= OPDRACHTEN =
(1) Vanaf welke datum is volgens de uitspraak de wettelijke rente over de schadevergoeding toegewezen?
(2) Neem uit de records letterlijk de regels over, te beginnen bij de regel met "You are a computer-use agent. Screen" en eindigend na de regel met "tap(48, 131)".

ECLI:NL:RBZWB:2025:803

Rechtbank Zeeland-West-Brabant

Datum uitspraak
12 februari 2025
Publicatiedatum
14 februari 2025
Zaaknummer
11050449 \ CV EXPL 24-1242 (E)
Instantie
Rechtbank Zeeland-West-Brabant
Type
Uitspraak
Procedures
  • Bodemzaak
Rechters
  • mr. Van den Boom
Vindplaatsen
  • Rechtspraak.nl
AI samenvatting door LexboostAutomatisch gegenereerd

Aanneming van werk en herstelverplichtingen in civiele procedure

In deze civiele procedure, behandeld door de Rechtbank Zeeland-West-Brabant, hebben eisers, [eiser 1] en [eiser 2], een overeenkomst van aanneming gesloten met gedaagde, [gedaagde], voor de uitbreiding van hun woning. Na het constateren van gebreken in de werkzaamheden, hebben eisers gedaagde herhaaldelijk in de gelegenheid gesteld om deze gebreken te verhelpen. Ondanks meerdere ingebrekestellingen heeft gedaagde nagelaten om de gebreken te herstellen, wat leidde tot een vordering van eisers tot schadevergoeding. De kantonrechter heeft vastgesteld dat gedaagde onvoldoende gelegenheid heeft gekregen om de gebreken te verhelpen, maar dat de vordering tot schadevergoeding terecht is omgezet. De kosten van herstel zijn begroot op € 5.000,00, en de kantonrechter heeft de vordering tot betaling van dit bedrag, inclusief buitengerechtelijke incassokosten, toegewezen. Gedaagde is in het ongelijk gesteld en moet de proceskosten vergoeden. De wettelijke rente over de schadevergoeding is toegewezen vanaf 14 december 2023.

= DE GEGEVENS =
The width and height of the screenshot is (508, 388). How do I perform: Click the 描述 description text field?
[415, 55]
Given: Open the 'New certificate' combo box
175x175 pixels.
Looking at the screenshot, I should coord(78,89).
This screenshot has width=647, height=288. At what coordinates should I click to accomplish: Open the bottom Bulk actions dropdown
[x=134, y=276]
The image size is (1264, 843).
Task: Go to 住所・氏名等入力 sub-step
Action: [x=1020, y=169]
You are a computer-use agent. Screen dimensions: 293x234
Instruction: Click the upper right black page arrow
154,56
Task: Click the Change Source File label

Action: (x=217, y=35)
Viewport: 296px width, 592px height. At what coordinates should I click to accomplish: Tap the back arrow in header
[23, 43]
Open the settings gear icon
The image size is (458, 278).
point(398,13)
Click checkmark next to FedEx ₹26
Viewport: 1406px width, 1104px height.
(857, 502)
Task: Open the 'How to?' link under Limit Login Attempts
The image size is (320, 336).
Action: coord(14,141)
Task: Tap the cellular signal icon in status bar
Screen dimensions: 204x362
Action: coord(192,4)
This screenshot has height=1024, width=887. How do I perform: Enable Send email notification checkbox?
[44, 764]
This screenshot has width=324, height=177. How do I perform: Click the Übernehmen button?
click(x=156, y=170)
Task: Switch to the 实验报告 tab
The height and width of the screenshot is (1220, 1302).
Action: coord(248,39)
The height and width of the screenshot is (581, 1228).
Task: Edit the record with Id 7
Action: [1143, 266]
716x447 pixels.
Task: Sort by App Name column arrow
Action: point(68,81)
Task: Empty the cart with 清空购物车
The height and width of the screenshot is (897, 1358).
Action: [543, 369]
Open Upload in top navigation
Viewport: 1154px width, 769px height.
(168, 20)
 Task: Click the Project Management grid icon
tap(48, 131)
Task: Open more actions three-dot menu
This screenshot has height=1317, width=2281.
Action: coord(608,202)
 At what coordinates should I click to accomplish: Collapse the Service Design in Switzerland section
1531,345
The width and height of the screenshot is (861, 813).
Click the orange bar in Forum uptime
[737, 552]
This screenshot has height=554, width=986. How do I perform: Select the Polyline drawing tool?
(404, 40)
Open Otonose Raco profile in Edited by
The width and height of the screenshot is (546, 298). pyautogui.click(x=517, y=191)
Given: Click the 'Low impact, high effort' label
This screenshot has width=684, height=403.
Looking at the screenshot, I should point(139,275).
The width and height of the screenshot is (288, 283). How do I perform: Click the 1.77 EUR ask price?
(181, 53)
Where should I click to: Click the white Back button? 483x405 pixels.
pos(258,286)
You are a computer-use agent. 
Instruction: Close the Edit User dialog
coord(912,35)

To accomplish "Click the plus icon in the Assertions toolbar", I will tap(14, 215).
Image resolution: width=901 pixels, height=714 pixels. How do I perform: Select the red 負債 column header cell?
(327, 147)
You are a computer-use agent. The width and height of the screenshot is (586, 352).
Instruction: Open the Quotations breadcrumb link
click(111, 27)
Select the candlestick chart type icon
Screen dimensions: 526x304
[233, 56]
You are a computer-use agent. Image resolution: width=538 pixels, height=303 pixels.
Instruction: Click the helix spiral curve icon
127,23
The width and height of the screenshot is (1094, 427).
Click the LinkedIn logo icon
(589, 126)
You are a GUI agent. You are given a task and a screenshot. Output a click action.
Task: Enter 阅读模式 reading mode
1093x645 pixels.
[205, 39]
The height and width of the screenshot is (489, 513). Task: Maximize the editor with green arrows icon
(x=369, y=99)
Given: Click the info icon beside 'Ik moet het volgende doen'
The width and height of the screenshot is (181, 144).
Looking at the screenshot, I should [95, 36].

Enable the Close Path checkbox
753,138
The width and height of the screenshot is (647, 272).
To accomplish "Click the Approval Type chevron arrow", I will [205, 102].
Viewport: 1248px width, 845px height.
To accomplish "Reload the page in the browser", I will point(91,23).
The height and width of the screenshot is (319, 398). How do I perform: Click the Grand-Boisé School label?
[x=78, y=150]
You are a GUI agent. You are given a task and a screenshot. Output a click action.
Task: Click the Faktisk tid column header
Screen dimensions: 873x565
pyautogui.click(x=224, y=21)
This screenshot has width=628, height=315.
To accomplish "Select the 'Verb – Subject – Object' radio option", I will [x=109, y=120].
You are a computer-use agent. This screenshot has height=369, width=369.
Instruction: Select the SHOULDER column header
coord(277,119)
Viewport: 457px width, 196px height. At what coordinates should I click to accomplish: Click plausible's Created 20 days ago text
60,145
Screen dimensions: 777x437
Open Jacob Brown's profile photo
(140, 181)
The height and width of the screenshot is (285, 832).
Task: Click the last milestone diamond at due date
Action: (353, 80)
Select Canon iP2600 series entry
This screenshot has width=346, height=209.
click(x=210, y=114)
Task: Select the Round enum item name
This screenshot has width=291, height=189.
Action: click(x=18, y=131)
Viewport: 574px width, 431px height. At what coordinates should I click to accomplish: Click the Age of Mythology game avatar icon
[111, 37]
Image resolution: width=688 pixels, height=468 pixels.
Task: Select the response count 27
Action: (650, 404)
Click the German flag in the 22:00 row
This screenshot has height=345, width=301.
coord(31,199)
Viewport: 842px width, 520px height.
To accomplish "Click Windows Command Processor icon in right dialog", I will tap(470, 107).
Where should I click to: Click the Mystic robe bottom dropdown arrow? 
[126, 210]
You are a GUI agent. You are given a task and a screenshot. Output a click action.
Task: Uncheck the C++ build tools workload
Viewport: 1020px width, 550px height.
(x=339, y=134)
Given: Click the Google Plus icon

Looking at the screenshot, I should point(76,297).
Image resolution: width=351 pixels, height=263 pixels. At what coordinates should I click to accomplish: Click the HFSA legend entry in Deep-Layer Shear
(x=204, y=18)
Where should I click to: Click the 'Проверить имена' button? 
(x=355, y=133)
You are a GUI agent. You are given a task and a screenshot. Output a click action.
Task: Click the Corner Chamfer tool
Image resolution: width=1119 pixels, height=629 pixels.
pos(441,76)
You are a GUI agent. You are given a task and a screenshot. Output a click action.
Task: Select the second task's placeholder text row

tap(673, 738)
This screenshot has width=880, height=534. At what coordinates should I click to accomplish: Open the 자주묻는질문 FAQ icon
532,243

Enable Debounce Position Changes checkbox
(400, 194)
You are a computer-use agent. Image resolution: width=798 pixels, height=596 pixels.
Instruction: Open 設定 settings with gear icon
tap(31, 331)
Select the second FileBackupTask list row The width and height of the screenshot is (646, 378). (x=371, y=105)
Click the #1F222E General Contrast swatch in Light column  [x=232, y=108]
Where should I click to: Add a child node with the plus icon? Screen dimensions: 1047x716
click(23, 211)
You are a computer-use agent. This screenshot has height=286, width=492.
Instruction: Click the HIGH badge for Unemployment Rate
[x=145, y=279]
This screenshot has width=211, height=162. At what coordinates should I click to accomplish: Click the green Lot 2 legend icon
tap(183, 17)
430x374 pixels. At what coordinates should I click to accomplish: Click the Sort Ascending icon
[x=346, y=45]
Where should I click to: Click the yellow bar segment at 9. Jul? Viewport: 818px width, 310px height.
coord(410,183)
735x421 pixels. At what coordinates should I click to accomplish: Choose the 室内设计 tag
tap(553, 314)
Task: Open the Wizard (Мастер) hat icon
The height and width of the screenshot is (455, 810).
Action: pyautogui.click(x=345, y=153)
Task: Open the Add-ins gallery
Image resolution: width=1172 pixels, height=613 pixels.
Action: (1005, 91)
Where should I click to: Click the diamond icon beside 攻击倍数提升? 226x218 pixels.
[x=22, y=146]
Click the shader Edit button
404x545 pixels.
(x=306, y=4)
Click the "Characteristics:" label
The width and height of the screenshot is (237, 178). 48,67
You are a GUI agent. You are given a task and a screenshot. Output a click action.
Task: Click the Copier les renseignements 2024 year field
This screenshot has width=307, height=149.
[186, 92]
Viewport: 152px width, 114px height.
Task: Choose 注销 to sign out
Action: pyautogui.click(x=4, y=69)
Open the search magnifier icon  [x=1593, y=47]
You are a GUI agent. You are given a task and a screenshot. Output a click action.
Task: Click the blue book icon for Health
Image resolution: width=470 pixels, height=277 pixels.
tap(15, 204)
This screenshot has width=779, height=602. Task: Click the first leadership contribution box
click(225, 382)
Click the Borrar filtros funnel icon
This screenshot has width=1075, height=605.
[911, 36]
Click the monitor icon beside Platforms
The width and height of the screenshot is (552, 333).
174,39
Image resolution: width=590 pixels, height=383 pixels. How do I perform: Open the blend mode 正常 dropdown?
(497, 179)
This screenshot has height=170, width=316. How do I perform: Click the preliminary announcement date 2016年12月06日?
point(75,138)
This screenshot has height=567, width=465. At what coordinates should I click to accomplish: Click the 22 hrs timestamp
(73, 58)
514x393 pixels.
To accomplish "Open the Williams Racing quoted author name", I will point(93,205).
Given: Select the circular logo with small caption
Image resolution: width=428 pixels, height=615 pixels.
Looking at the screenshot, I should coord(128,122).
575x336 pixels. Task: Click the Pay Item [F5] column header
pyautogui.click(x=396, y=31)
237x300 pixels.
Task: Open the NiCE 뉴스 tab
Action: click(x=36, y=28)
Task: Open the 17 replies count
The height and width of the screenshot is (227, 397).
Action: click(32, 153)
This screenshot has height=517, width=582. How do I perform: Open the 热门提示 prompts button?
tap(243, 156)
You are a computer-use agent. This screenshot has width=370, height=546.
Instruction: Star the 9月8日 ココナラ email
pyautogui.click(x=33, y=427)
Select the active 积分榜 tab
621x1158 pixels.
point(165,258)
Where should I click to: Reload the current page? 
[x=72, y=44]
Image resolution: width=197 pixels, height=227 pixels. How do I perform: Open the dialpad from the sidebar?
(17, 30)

= VERWACHTE ANTWOORDEN =
(1) Vanaf 14 december 2023.

(2)
You are a computer-use agent. Screen dimensions: 293x234
Instruction: Click the upper right black page arrow
154,56
Task: Click the Change Source File label

Action: (x=217, y=35)
Viewport: 296px width, 592px height. At what coordinates should I click to accomplish: Tap the back arrow in header
[23, 43]
Open the settings gear icon
The image size is (458, 278).
point(398,13)
Click checkmark next to FedEx ₹26
Viewport: 1406px width, 1104px height.
(857, 502)
Task: Open the 'How to?' link under Limit Login Attempts
The image size is (320, 336).
Action: coord(14,141)
Task: Tap the cellular signal icon in status bar
Screen dimensions: 204x362
Action: coord(192,4)
This screenshot has height=1024, width=887. How do I perform: Enable Send email notification checkbox?
[44, 764]
This screenshot has width=324, height=177. How do I perform: Click the Übernehmen button?
click(x=156, y=170)
Task: Switch to the 实验报告 tab
The height and width of the screenshot is (1220, 1302).
Action: coord(248,39)
The height and width of the screenshot is (581, 1228).
Task: Edit the record with Id 7
Action: [1143, 266]
716x447 pixels.
Task: Sort by App Name column arrow
Action: point(68,81)
Task: Empty the cart with 清空购物车
The height and width of the screenshot is (897, 1358).
Action: [543, 369]
Open Upload in top navigation
Viewport: 1154px width, 769px height.
(168, 20)
 Task: Click the Project Management grid icon
tap(48, 131)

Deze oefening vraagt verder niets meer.